**About this exercise**
Give the data again, word for word.

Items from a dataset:
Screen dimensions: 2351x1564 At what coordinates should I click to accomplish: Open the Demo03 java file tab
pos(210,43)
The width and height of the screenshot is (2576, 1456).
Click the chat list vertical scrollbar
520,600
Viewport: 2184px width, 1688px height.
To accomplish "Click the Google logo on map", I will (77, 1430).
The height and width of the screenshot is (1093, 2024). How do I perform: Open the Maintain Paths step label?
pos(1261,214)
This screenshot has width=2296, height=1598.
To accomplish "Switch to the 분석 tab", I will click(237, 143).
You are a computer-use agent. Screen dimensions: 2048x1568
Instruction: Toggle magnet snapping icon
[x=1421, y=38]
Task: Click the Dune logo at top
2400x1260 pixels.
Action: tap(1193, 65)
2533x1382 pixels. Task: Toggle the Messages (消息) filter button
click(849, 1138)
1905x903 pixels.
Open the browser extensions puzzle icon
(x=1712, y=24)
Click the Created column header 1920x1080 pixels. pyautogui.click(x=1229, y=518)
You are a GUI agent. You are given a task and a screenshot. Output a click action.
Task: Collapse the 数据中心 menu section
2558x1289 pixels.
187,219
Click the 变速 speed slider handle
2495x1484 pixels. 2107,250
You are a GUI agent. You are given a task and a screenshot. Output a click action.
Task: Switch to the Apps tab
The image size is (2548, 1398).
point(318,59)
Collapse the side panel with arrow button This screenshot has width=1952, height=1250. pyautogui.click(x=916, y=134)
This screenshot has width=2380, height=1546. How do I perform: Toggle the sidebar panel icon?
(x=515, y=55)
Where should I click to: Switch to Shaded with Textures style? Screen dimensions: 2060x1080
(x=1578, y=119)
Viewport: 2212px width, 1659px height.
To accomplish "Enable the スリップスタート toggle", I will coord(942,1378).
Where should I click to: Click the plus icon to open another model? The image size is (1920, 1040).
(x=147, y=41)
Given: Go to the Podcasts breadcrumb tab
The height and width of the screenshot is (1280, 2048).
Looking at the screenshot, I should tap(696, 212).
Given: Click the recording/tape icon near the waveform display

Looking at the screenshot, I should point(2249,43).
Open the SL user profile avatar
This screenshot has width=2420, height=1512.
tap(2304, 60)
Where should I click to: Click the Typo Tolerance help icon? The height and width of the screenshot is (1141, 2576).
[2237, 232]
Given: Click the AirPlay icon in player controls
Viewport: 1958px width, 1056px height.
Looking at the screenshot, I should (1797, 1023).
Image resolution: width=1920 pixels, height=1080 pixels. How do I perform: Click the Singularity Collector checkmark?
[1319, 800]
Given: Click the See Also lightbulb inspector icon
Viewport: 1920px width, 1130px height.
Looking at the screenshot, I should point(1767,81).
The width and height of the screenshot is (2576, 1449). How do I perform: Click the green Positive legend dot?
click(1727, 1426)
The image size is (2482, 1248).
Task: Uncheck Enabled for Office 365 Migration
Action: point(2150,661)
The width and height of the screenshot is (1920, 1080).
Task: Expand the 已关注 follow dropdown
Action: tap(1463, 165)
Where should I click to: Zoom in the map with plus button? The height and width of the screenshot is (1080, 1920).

**Answer box**
Screen dimensions: 2351x1564 At what coordinates should I click to accomplish: Open the Demo03 java file tab
pos(210,43)
The width and height of the screenshot is (2576, 1456).
Click the chat list vertical scrollbar
520,600
Viewport: 2184px width, 1688px height.
To accomplish "Click the Google logo on map", I will (77, 1430).
The height and width of the screenshot is (1093, 2024). How do I perform: Open the Maintain Paths step label?
pos(1261,214)
This screenshot has width=2296, height=1598.
To accomplish "Switch to the 분석 tab", I will click(237, 143).
You are a computer-use agent. Screen dimensions: 2048x1568
Instruction: Toggle magnet snapping icon
[x=1421, y=38]
Task: Click the Dune logo at top
2400x1260 pixels.
Action: tap(1193, 65)
2533x1382 pixels. Task: Toggle the Messages (消息) filter button
click(849, 1138)
1905x903 pixels.
Open the browser extensions puzzle icon
(x=1712, y=24)
Click the Created column header 1920x1080 pixels. pyautogui.click(x=1229, y=518)
You are a GUI agent. You are given a task and a screenshot. Output a click action.
Task: Collapse the 数据中心 menu section
2558x1289 pixels.
187,219
Click the 变速 speed slider handle
2495x1484 pixels. 2107,250
You are a GUI agent. You are given a task and a screenshot. Output a click action.
Task: Switch to the Apps tab
The image size is (2548, 1398).
point(318,59)
Collapse the side panel with arrow button This screenshot has width=1952, height=1250. pyautogui.click(x=916, y=134)
This screenshot has width=2380, height=1546. How do I perform: Toggle the sidebar panel icon?
(x=515, y=55)
Where should I click to: Switch to Shaded with Textures style? Screen dimensions: 2060x1080
(x=1578, y=119)
Viewport: 2212px width, 1659px height.
To accomplish "Enable the スリップスタート toggle", I will coord(942,1378).
Where should I click to: Click the plus icon to open another model? The image size is (1920, 1040).
(x=147, y=41)
Given: Go to the Podcasts breadcrumb tab
The height and width of the screenshot is (1280, 2048).
Looking at the screenshot, I should tap(696, 212).
Given: Click the recording/tape icon near the waveform display

Looking at the screenshot, I should point(2249,43).
Open the SL user profile avatar
This screenshot has width=2420, height=1512.
tap(2304, 60)
Where should I click to: Click the Typo Tolerance help icon? The height and width of the screenshot is (1141, 2576).
[2237, 232]
Given: Click the AirPlay icon in player controls
Viewport: 1958px width, 1056px height.
Looking at the screenshot, I should (1797, 1023).
Image resolution: width=1920 pixels, height=1080 pixels. How do I perform: Click the Singularity Collector checkmark?
[1319, 800]
Given: Click the See Also lightbulb inspector icon
Viewport: 1920px width, 1130px height.
Looking at the screenshot, I should point(1767,81).
The width and height of the screenshot is (2576, 1449). How do I perform: Click the green Positive legend dot?
click(1727, 1426)
The image size is (2482, 1248).
Task: Uncheck Enabled for Office 365 Migration
Action: point(2150,661)
The width and height of the screenshot is (1920, 1080).
Task: Expand the 已关注 follow dropdown
Action: tap(1463, 165)
Where should I click to: Zoom in the map with plus button? The height and width of the screenshot is (1080, 1920).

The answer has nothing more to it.